Self-seeding annuals in my garden include Nicotiana, nasturtiums, opium poppies, cleome, Shirley poppies and calendula. These perennials also plant themselves: columbine, hardy geranium, dianthus, candytuft, lupines, Delphinium, lady’s mantle, hellebore, Aubrieta and Gold Mound Spirea.

And then there are the plants that spread by runners in my garden — Japanese anemone, bee balm, gooseneck, spiderwort, campanula and Canadian anemone. I have inadvertently introduced some of these into prized perennial beds. Every fall I muck them out. Be very wary when you beg a plant from someone – in my case, often something a startling blue — that you are not introducing a runner! Don’t be too shy to ask if they’re invasive. It will save you a good deal of weeding.
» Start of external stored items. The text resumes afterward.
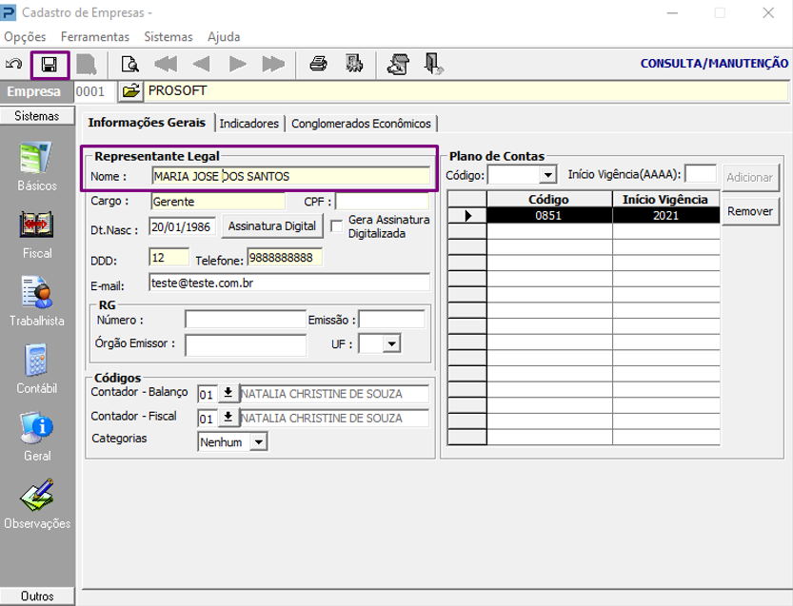Open the Categorias dropdown
Viewport: 793px width, 606px height.
[259, 442]
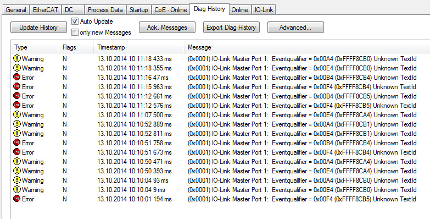Click the error icon at 10:11:16 47 ms
The width and height of the screenshot is (430, 219).
17,77
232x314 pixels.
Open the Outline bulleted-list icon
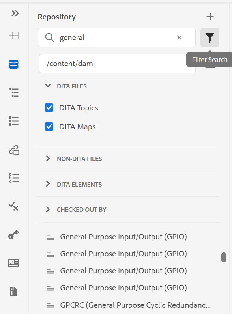coord(14,93)
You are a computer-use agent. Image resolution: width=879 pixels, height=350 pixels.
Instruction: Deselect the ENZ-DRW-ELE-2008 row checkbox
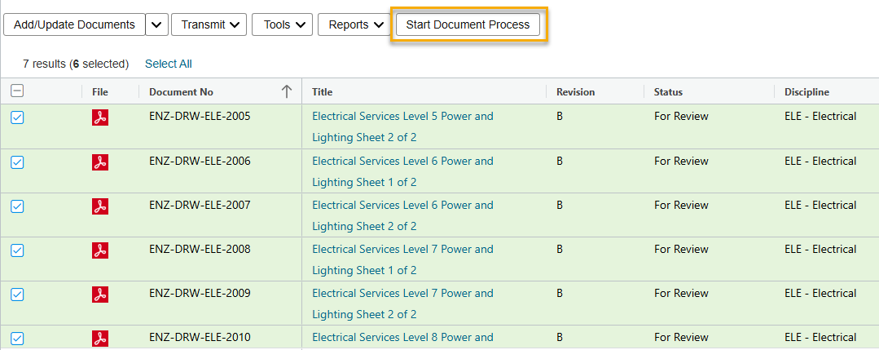[x=17, y=250]
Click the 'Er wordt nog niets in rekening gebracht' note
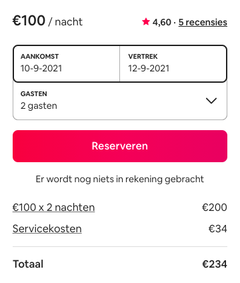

In addition to saving seed and mucking out the runners, I’m cutting back daylilies, irises, Echinacea, early Hostas, peonies and phlox. Basically, when the foliage is browning and looking dreary, I cut back. Those Hosta that still retain a golden glow, or late phlox with a last burst of bloom, I’ll wait. My aim is to spread the work out across a few weeks. I’ll fertilize the heathers with some Holly-Tone for acid loving plants and spread compost around everything else. You may wonder why you should add compost in the fall when the plant is done growing and blooming. For one thing, in early spring compost piles are usually frozen. For another, although compost does add some nutrients, it has so many other benefits on soil organic matter and microorganisms that fall application is improving the growing environment for the plant. This will give them a great head start in the spring.

Do NOT cut back dianthus or heathers. Dianthus or pinks only need to be deadheaded. Cutting them back will severely damage or even kill them. And heathers should be left alone until the spring when you want to shear them back to encourage spring growth.

Most of the vegetables we grew are in the freezer; blanched and stored in plastic freezer bags or incorporated into soups, lasagna, empanadas and stews, or canned as sauces, jams, salsas and pickles. We grew a small but tasty harvest of sweet potatoes and cured them on the west porch in a box with a light to keep them at the requisite 85 °F.

We have harvested and are curing the onions in the shade, winter squash and pumpkins in the sun. This past week-end, we planted the garlic and winter rye which will come up, overwinter and come back in the spring. Winter rye has a substance in its roots that prevents witchgrass from coming up. As to the crabgrass, time will tell. I plan to buy some garden mats in the spring, at least for the onion crop. That will save hours and hours of weeding.

We’ve been making vats of potato and roasted leek soup. It calls for 7 pounds of leeks, 8 tbs. butter, 4 cloves garlic, 8 Yukon Gold potatoes, 8 cups chicken stock, 1 tsp. ground bay leaves, 1 tsp. celery salt, 1 tsp. hot red pepper flakes, 1 tbs. Worcestershire sauce and 1 ½ cup milk or cream. The key is to roast 2 pounds of the leeks in 2 tbs. of the butter. Sauté the remaining 5 lbs. of leeks, butter, garlic and potatoes for 15 minutes, add the peeled and diced potatoes for another 5 minutes, then add stock and simmer for a half hour. Then add herbs, blend, add cream and roasted leeks.

Happy cooking and putting the gardens to bed!